Throughout December 2011, HAAC, Benin’s state-run media regulatory agency, summoned more than a dozen newspapers to public hearings and handed them sanctions ranging from a public apology to indefinite suspension, according to news reports. HAAC’s president is appointed by Benin’s head of state, and two-thirds of the agency’s members are appointed by the government, CPJ research shows.
The hearings followed complaints by officials and prominent public figures over critical articles the newspapers had published, according to local journalists and news reports.
On December 6, 2011, HAAC sanctioned at least nine newspapers. The circulation of the daily L’enquêteur was banned, and its editor, Boris Tougan, forbidden from practicing journalism, after Reckya Madougou, Benin’s microfinance and labor minister, filed a complaint over articles accusing her of involvement in drug trafficking, according to news reports. The court also suspended the weekly Le Journal du Peuple for three months based on a complaint by Osséni Moukaram, the mayor of Benin’s capital city, over a column that called him a “megalomaniac,” HAAC reported on its website.
The private biweekly Le Béninois Libéré was suspended for a month over articles that were critical of Prime Minister Pascal Irénée Koupaki, as well as a November 2011 story on the seizure of narcotics aboard a Gabonese presidential plane, according to news reports. In a statement, the government called the allegations “false and defamatory” and pledged to lodge a complaint against the paper for defamation.
HAAC suspended the daily Le Pays Emergent for a month over a column critical of businessman Sébastien Ajavon, according to news reports, and the daily L’Indépendant was suspended for two weeks for publishing stories that were critical of Koupaki.
News accounts reported that the daily L’Audace Infos was suspended for three weeks over an article accusing a senior police officer of embezzling public funds. The daily La Diaspora de Sabbat was suspended for three weeks following complaints by Didier Aplogan, the minister of sports and youth, and presidential adviser Joseph Tamègnon over critical articles the paper had published, news reports said. The dailies Le Justicier and Options Info were also ordered to print public apologies to various officials over critical stories they had published.

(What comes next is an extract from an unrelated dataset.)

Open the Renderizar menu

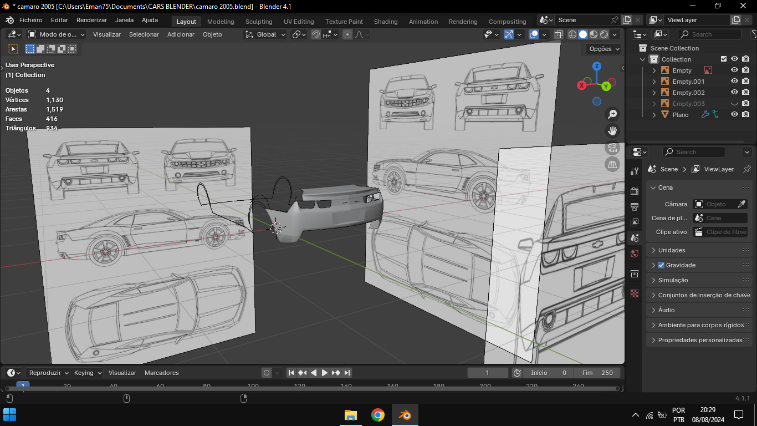coord(91,20)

The next day, December 7, 2011, HAAC suspended dailies Aujourd’hui au Benin for one month and Nouvelle Generation for two weeks, after the former First Lady Marguerite Kerékou filed a complaint over articles accusing her of mismanaging a state-owned timber corporation, news reports said.
On December 8, 2011, HAAC then indefinitely suspended Le Béninois Libéré and banned its publisher, Éric Tchiakpè, and general manager, Aboubacar Takou, from ever reporting in Benin again, news reports said. CPJ obtained a copy of the court’s decision, which accused the paper of using “offensive, grotesque, and filthy” terms in a December 6, 2011, column that criticized Benin’s hosting of a summit of the heads of state of the regional organization Council of Entente. HAAC also accused the paper of publishing articles “likely to trouble public peace and compromise brotherhood and friendship between Benin … and other countries,” news reports said. Journalists from Le Béninois Libéré appealed the ban, and a verdict from the Supreme Court was pending.
Finally, in a hearing on December 21, 2011, the daily La Nouvelle Tribune was given a three-week suspension for publishing an open letter critical of the Supreme Court’s handling of the 1996 presidential elections and its results, according to news reports. Two other dailies, L’Evénement Précis and Le Matin, were also suspended for two weeks for publishing the open letter, according to news reports.
In a separate hearing, HAAC suspended the dailies La Suite and Le Devoir for two weeks for discussing the allegations of seizure of narcotics aboard the Gabonese presidential plane, according to news reports.
More recently, in March 2012, the daily Le Potentiel was handed a three-month suspension over a column that alleged wrongdoing by former public prosecutor Sévérine Lawson in her role as head of a government committee investigating a high-profile fraud case, according to news reports.